Long-term development of mesencephalic dopaminergic neurons of mouse embryos in dissociated primary cultures: morphological and histochemical characteristics.

In 13 and 15 day-old mouse embryos mesencephalic dopaminergic neurons could already be visualized at the level of the mesencephalic flexure by tyrosine hydroxylase immunocytochemistry at day 13. At this time, noradrenergic cells in the locus coeruleus area were not detectable. In most in vitro experiments, dissociated mesencephalic cells of 13 day-old embryos were grown in presence of serum. Four approaches were used to identify the dopaminergic neurons in vitro: fluorescence histochemistry of newly taken up exogenous norepinephrine, radioautography after labelling with (3H) dopamine, tyrosine hydroxylase-like immunoreactivity and fluorescence histochemistry of endogenous stores of catecholamines. Control experiments performed at various times in vitro with selective inhibitors of amine transport into dopaminergic, noradrenergic and serotoninergic neurons indicated that only dopaminergic neurons were detected by these various approaches, noradrenergic neurons being virtually absent from the cultures. The uptake of exogenous norepinephrine was detected already 24 h after plating and preceded the appearance of tyrosine hydroxylase-like immunoreactivity (48 h).
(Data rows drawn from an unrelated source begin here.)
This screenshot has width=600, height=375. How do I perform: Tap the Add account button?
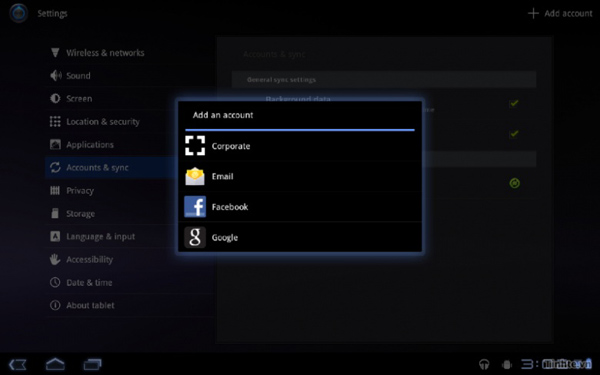tap(560, 13)
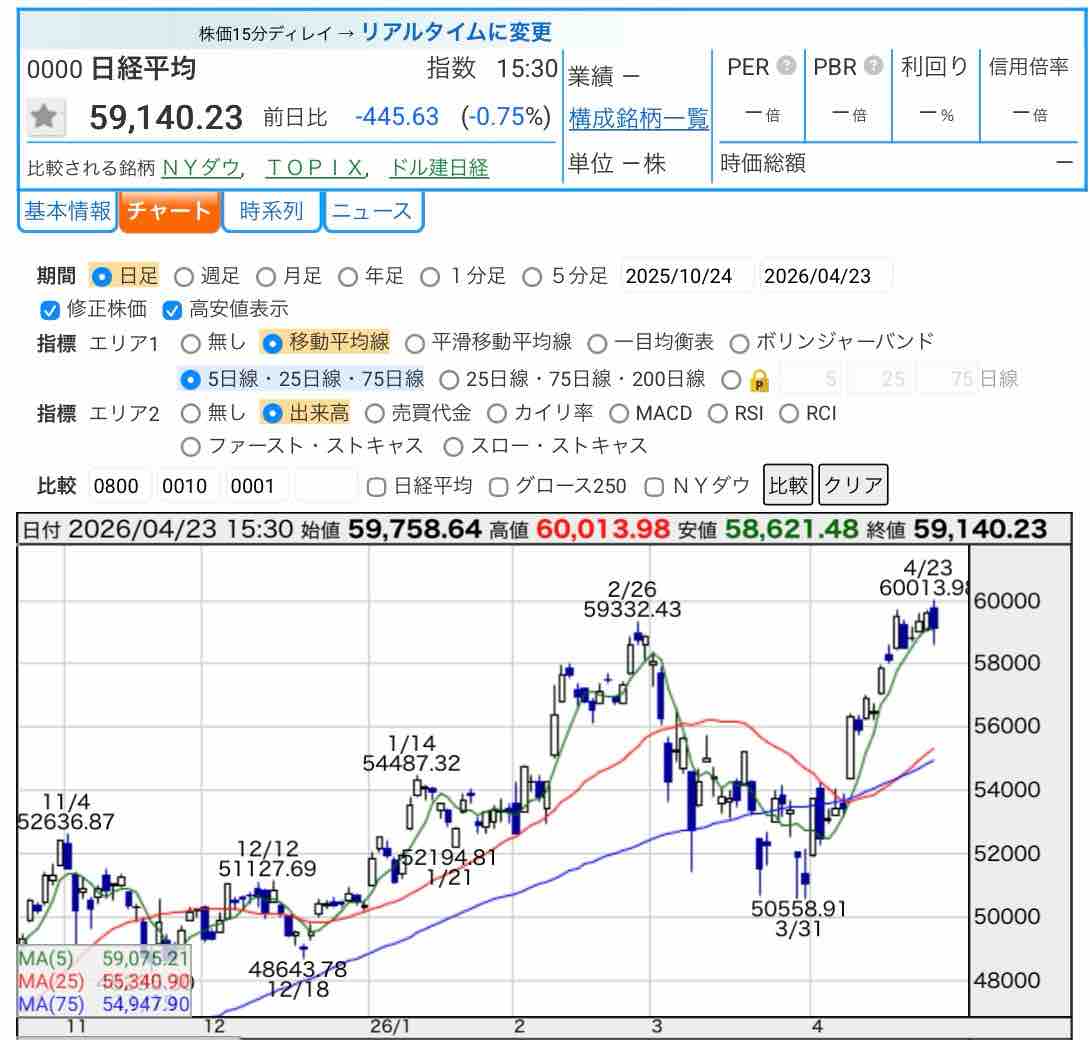Click the comparison code field containing 0800

120,487
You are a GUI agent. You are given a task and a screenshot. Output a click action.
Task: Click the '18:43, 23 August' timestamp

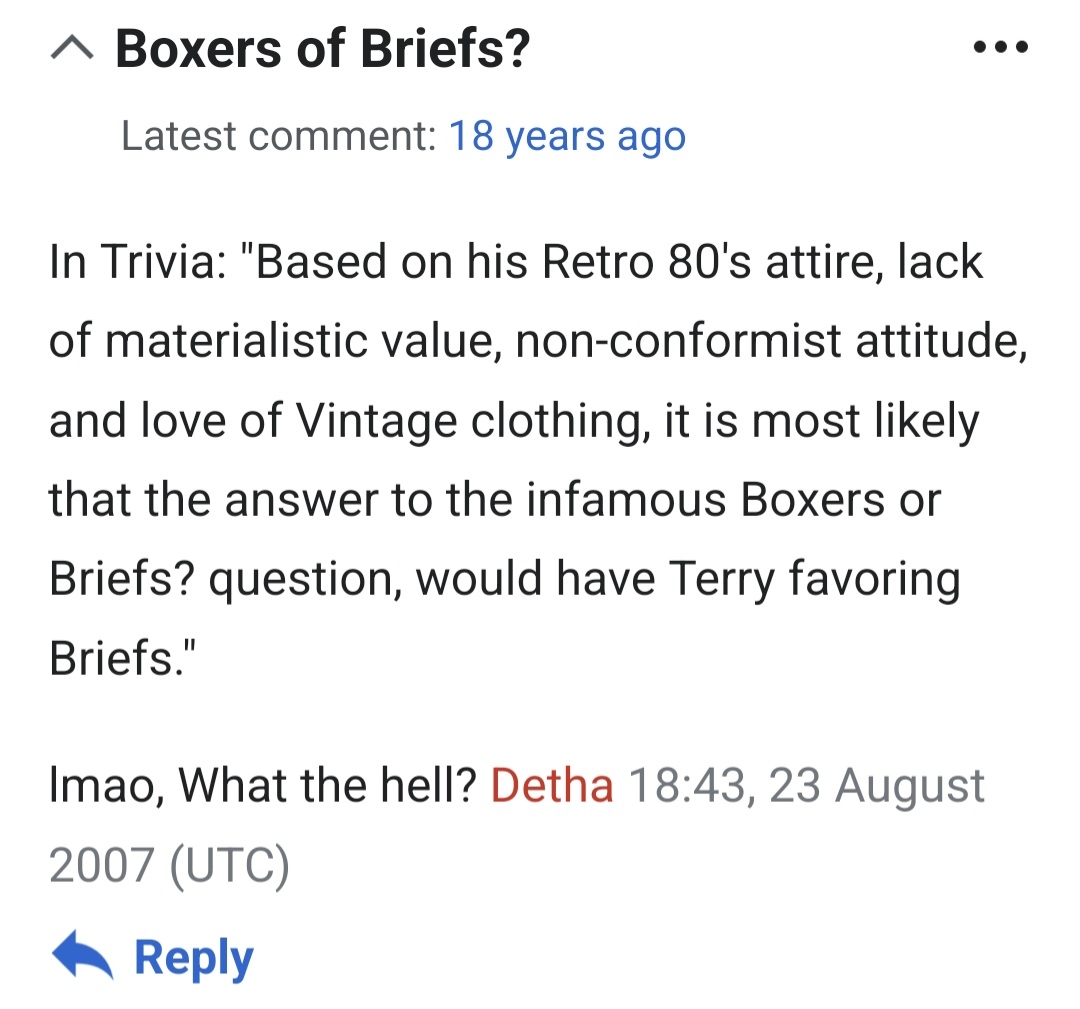(805, 786)
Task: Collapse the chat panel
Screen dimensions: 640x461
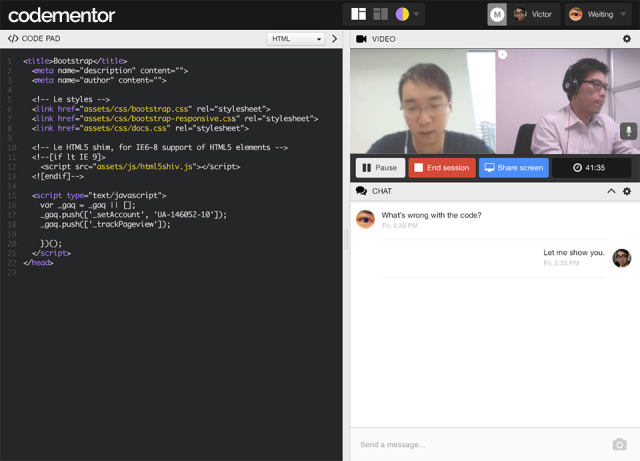Action: 611,191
The number of neurons revealed by these two techniques increased up to 4 and 10 days, respectively. Endogenous stores of dopamine were only seen after three weeks in vitro by fluorescence histochemistry. At this time, the same number of neurons was revealed whatever the method used. The presence of striatal target cells (co-cultures) affected neither the sequential appearance of the markers nor the number of dopaminergic cells. The two main types of dopaminergic neurons (fusiform and multipolar) described in vivo both in the substantia nigra (A9) and the ventral tegmental area (A10) of adult animals were identified in vitro and their development into well-differentiated neurons can be followed for up to six weeks. This in vitro system seems, therefore, to be particularly suitable for biochemical and electrophysiological studies of these dopaminergic neurons.